CONDITIONNALITÉ ET SUIVI DES AIDES PUBLIQUES : LES PROPOSITIONS DE LA CFE-CGC
La CFE-CGC propose des solutions permettant d’assurer l’efficacité et le suivi des dispositifs d’aides à destination des grandes entreprises. Ces propositions ont été portées auprès de la commission d’enquête du Sénat.
Il semble tout d’abord indispensable de soumettre les aides à plusieurs critères :
- En s’appuyant sur le régime existant pour les associations. La CFE-CGC propose d’étendre le dispositif CERFA aux entreprises souhaitant bénéficier des aides publiques. Ce dispositif de demande de subventions, par lequel doit passer toute association, exigerait donc de préciser la nature du projet, son impact économique, environnemental et social, son financement, son périmètre et les parties prenantes. Il exigerait également de justifier la nécessité des aides demandées au regard de la santé financière de l’entreprise et intègrerait des critères d’évaluation du projet.
- En déterminant des critères de conditionnalités répondant à des choix politiques. Il est en effet primordial de définir une vision politique du rôle social des entreprises dans l’impulsion économique, sociale et environnementale afin d’orienter les conditionnalités de ces aides.
- En instituant un processus de révision régulier des critères de conditionnalités en fonction des études d’évaluation.

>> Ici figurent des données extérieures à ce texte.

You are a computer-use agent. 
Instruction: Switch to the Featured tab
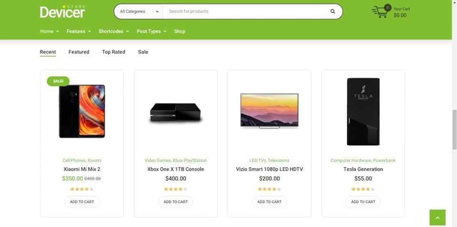click(x=79, y=52)
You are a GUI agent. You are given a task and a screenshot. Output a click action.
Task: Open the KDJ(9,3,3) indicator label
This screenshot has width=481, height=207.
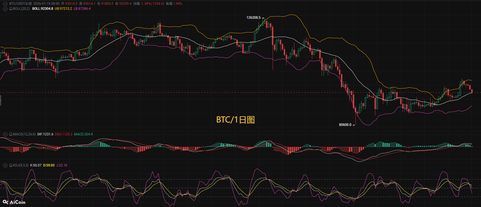pos(21,165)
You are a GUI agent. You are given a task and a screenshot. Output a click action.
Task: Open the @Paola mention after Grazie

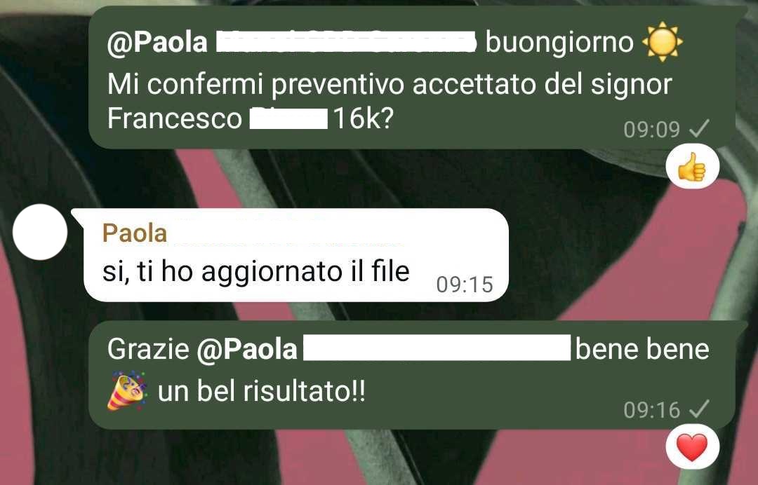[246, 349]
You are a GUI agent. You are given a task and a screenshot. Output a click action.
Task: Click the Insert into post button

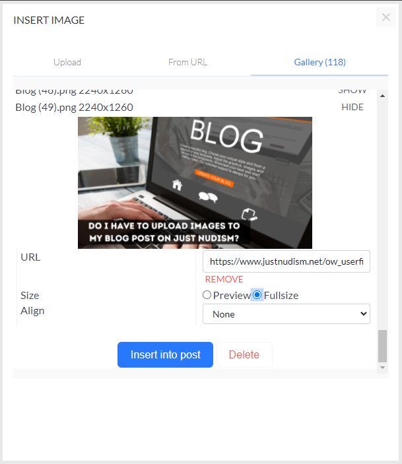(x=165, y=355)
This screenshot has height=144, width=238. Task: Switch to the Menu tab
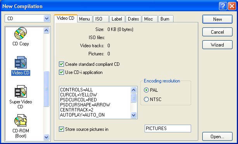click(x=85, y=19)
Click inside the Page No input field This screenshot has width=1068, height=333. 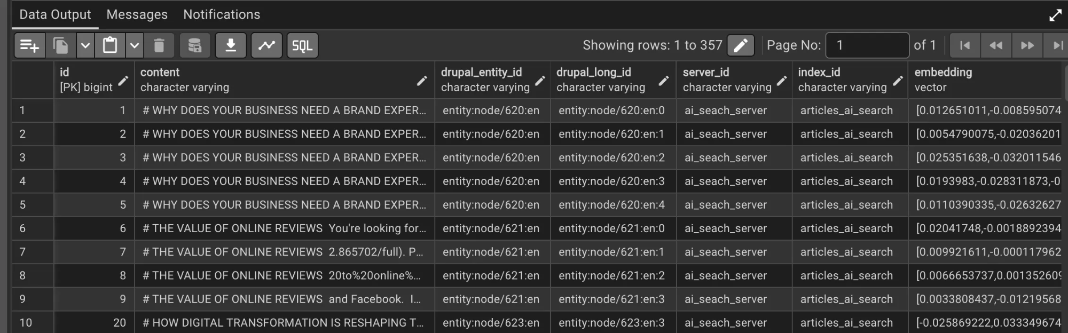[867, 45]
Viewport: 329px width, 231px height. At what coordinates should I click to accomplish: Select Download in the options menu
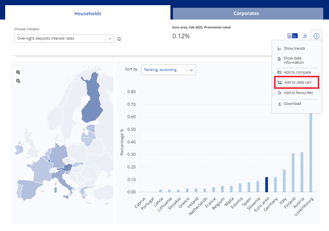tap(292, 104)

- En conditionnant l’attribution des aides à la taille de l’entreprise.
Ensuite, afin d’assurer un bon suivi et contrôle des aides, la CFE-CGC propose de :
- Créer une commission de contrôle des aides publiques au secteur privé. L’absence de cadre juridique unifié concernant le contrôle des aides publiques aux entreprises reste problématique. Pourtant, en 2001, la législation instituait une commission nationale des aides publiques aux entreprises dont le secrétariat avait été confié au Commissariat général au Plan pour une courte durée (la loi ayant été abrogée en 2002). Cette commission était chargée d’évaluer les impacts économiques et sociaux et de contrôler l’utilisation des aides publiques accordées aux entreprises.
La CFE-CGC préconise donc la création d’une commission de contrôle de l’utilisation des fonds publics attribués aux entreprises, qui serait chapeautée par le Haut-commissaire au plan et qui pourrait, comme l’ancienne commission, obtenir des organismes gestionnaires d’aides ou des autres autorités compétentes toutes les informations utiles à une parfaite transparence dans l’attribution et l’usage de ces aides.
- Prévoir des sanctions en cas de non-respect. Afin de responsabiliser les entreprises et de s’assurer de la bonne utilisation des aides publiques, il est essentiel de mettre en place des mesures coercitives. La CFE-CGC souhaite que soit inscrite dans le cadre réglementaire ou législatif la possibilité de sanctionner les entreprises. Dans le cas où la commission de contrôle, les membres du comité social et économique (CSE) ou les administrateurs salariés constateraient une utilisation non pertinente des aides, il serait alors possible d’appliquer des pénalités.
Enfin, pour atteindre une politique de conditionnalité efficace, il ne faudra pas négliger le rôle du CSE, qui pourrait occuper une place centrale dans le contrôle de l’utilisation de ces fonds publics, ce afin de garantir que l’entreprise respecte bien les objectifs fixés.